EXCERPT:
----------
On the other hand, though, I am so blessed by the guys in my life.  The ones I am closest to, who I consider some of my best friends, are ones who I trust, respect and love being around.  Why?  Because they’re strong Christian men.  I know they are “safe” to be around.  And most importantly, they display Christian love and friendship towards me.  This is rare.  I’ve had many girls tell me how lucky I am to know such guys.  And I am.  I’m incredibly blessed by them.  One of my favorite things about my best guy friends is the fact that they’ll listen to me.  When I tell them about my day, about an achievement, about a dream.  Or even when I’m having an emotional break-down.  And when I’ve finished blubbering, they’ll tell me to suck it up, offer whatever advice they can, and tell me to move on.  It’s amazing.

But what also comes hand in hand with having opposite gender best friends?  Well, you get that lovely question.  One that a recent article I read referred to as “the golden question”.  (That article was also the one that inspired - and was the last nudge I needed - to write this one).  And what is this golden question?  Well, it can come in a few different forms:

“Do you like ____?  Cuz you two hang out a lot.”
----------
SET OF TASKS:
1. In the excerpt about friendships with guys, what name did a recent article give to the question people ask about opposite-gender best friends?
2. Continue the excerpt about friendships with guys from the point where it stops.

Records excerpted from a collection
----------
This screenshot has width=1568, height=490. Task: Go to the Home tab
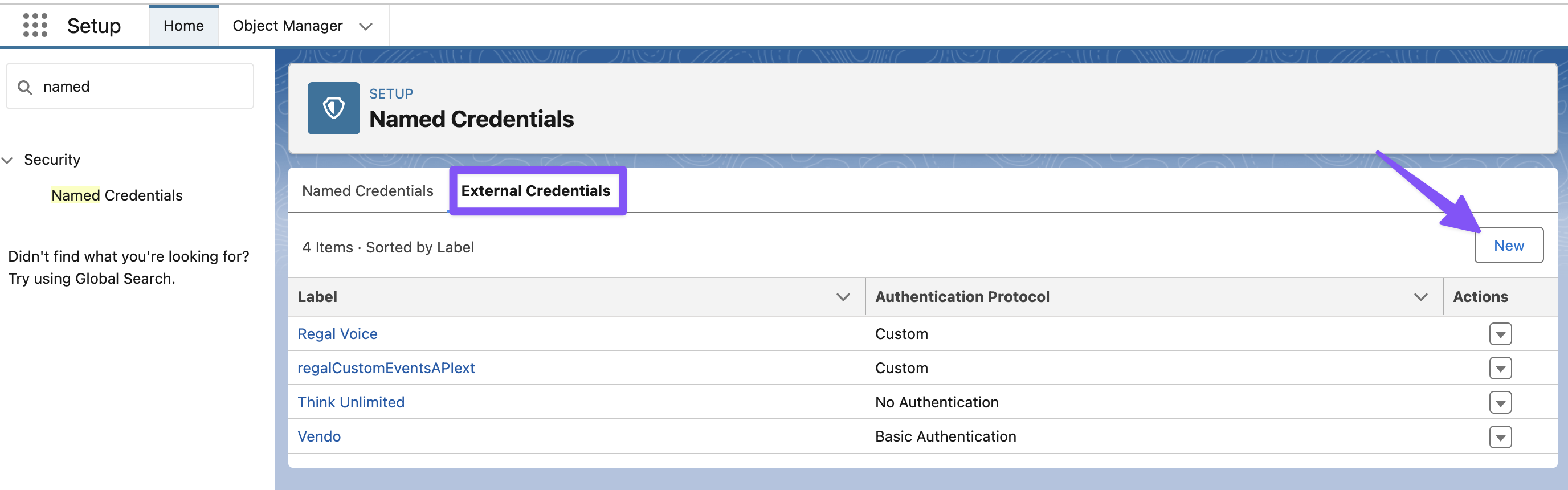[183, 26]
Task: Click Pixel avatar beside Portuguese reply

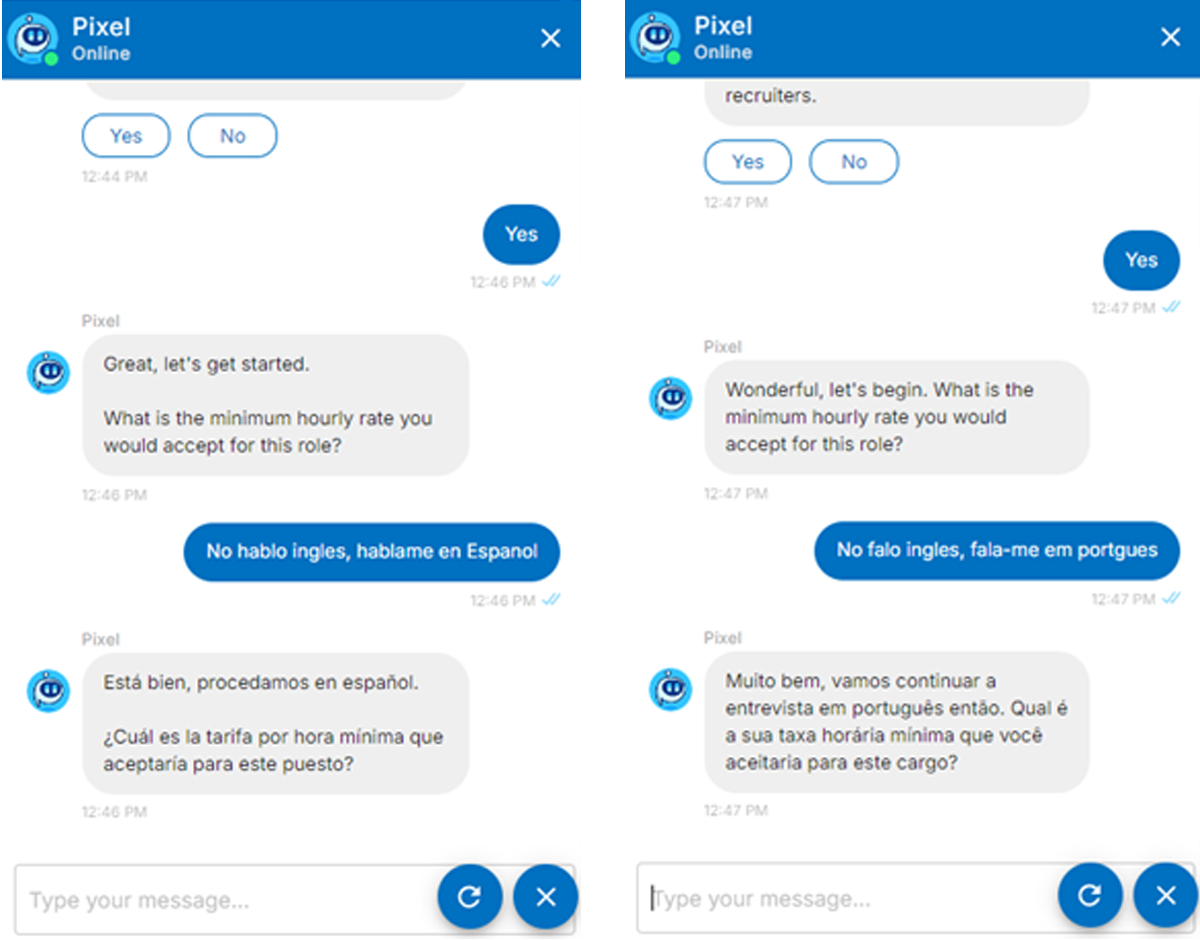Action: [x=670, y=690]
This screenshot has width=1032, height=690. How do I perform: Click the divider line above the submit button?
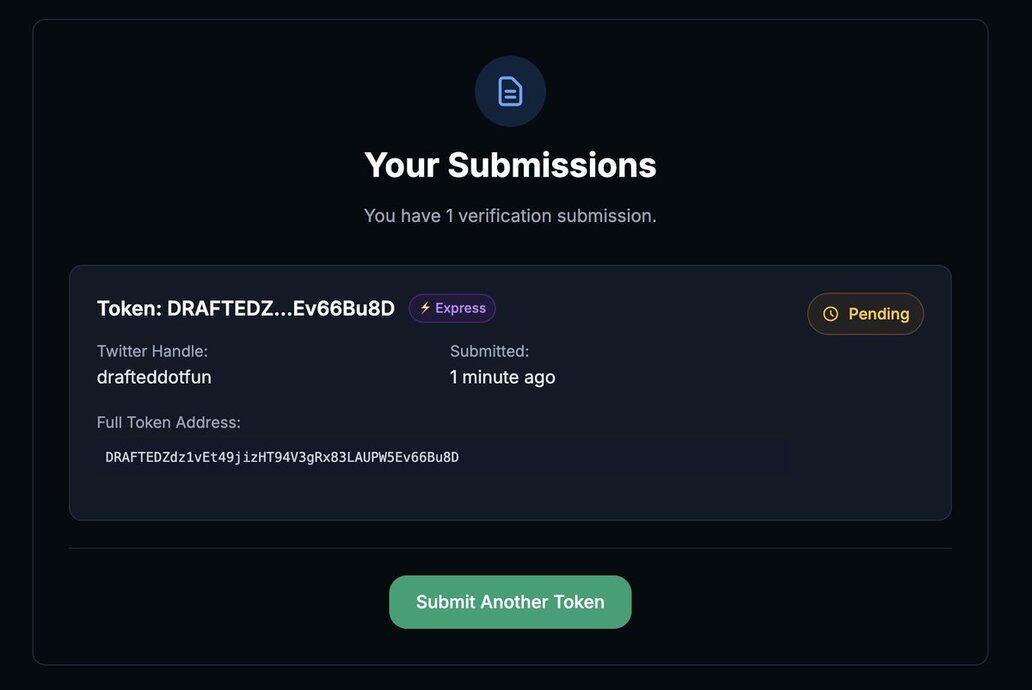click(510, 548)
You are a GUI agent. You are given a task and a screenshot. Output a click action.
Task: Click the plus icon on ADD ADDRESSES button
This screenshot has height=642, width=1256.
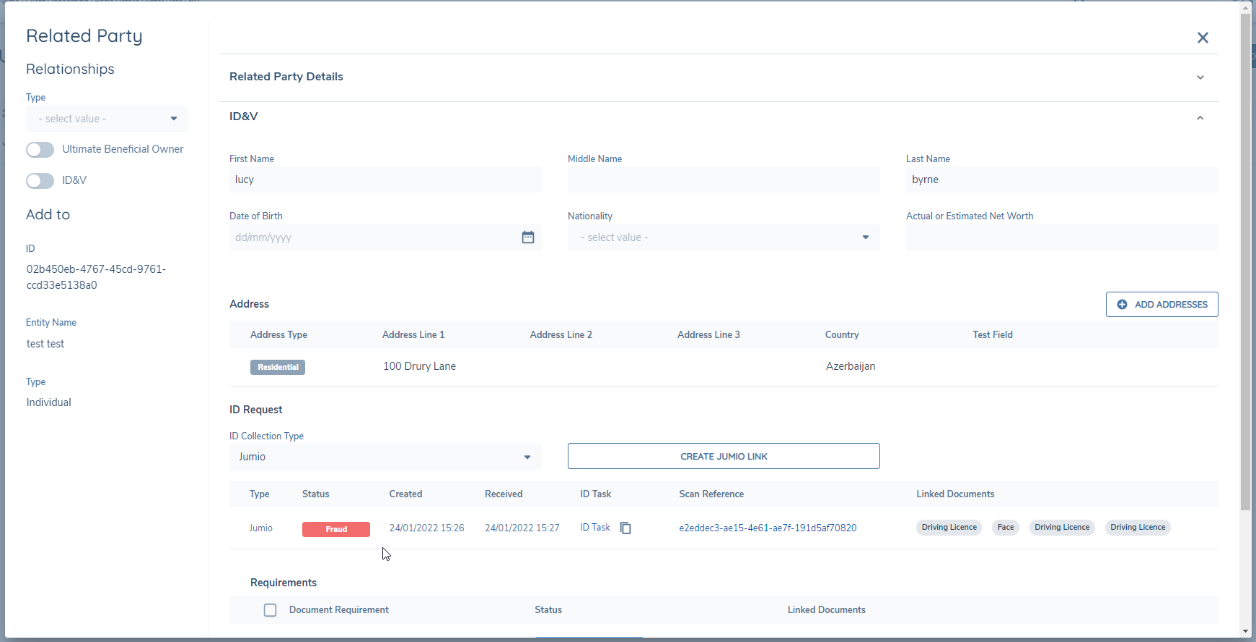pos(1121,304)
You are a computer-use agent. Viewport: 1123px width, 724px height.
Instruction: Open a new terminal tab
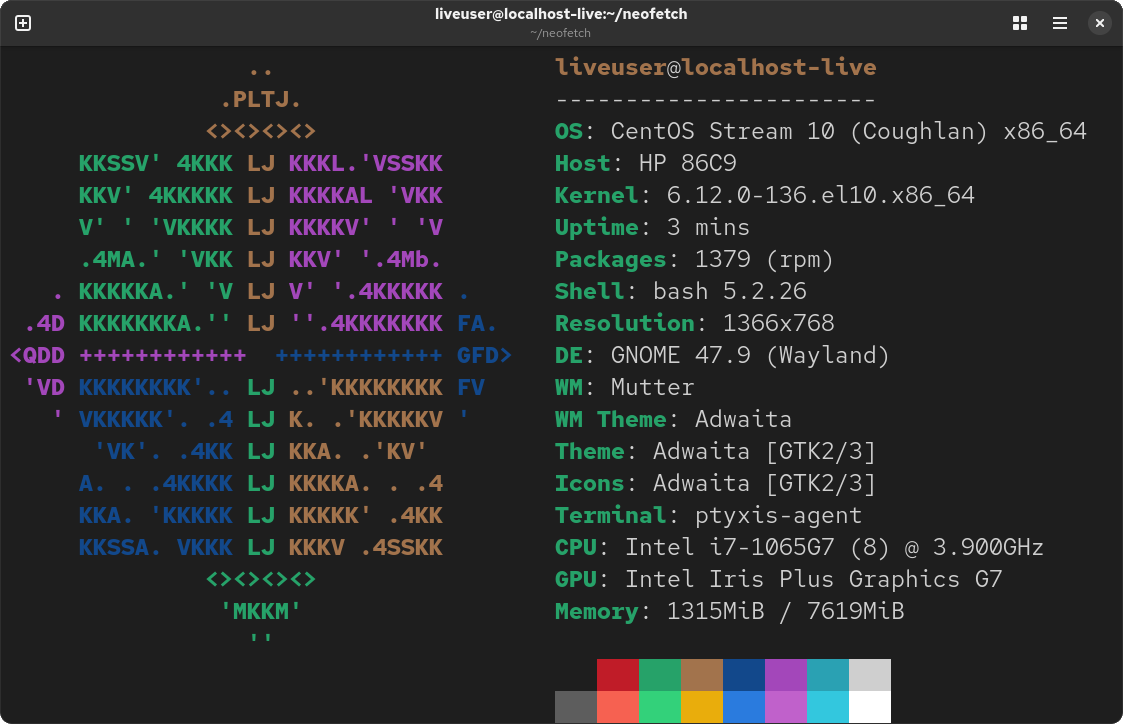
----------
RESULTS BY TASK:
1. The article called it "the golden question."

2.
“You guys are so cute in all your pictures together.  Are you dating?”
“So do you like him?”

Basically, “You can’t be just friends with him, Raquel.  When are you gonna start dating?”

First of all, I am really curious what determines the best friend/significant other line.  Hanging out a lot together?  Taking pictures together?  Calling each other “best friends”?  Secondly, why can’t people just accept the fact that guys and girls can be, yes, JUST friends without having romantic feelings for each other?

There have been countless times when I have had to explain to inquisitive super nosy people that no, me and (insert name of one of my guys friends) aren’t dating, aren’t interested in each other, and are just friends.  I really don’t prefer to use that term “just friends”.  It gives this air of “not that big of a deal”.  When, to me, these certain guy friends mean a heap to me.  I’ve just relented to saying it because it’s one of the only ways to get my point across to certain people sometimes.

I get really snippy when this golden question is asked of me.  And it’s because I get so frustrated that people have the mentality of: a guy and a girl cannot be best friends without dating each other.  Sure, I get the whole “you should marry your best friend” thing but who are you to assume that this particular best guy friend, at this particular time in my life is my future husband?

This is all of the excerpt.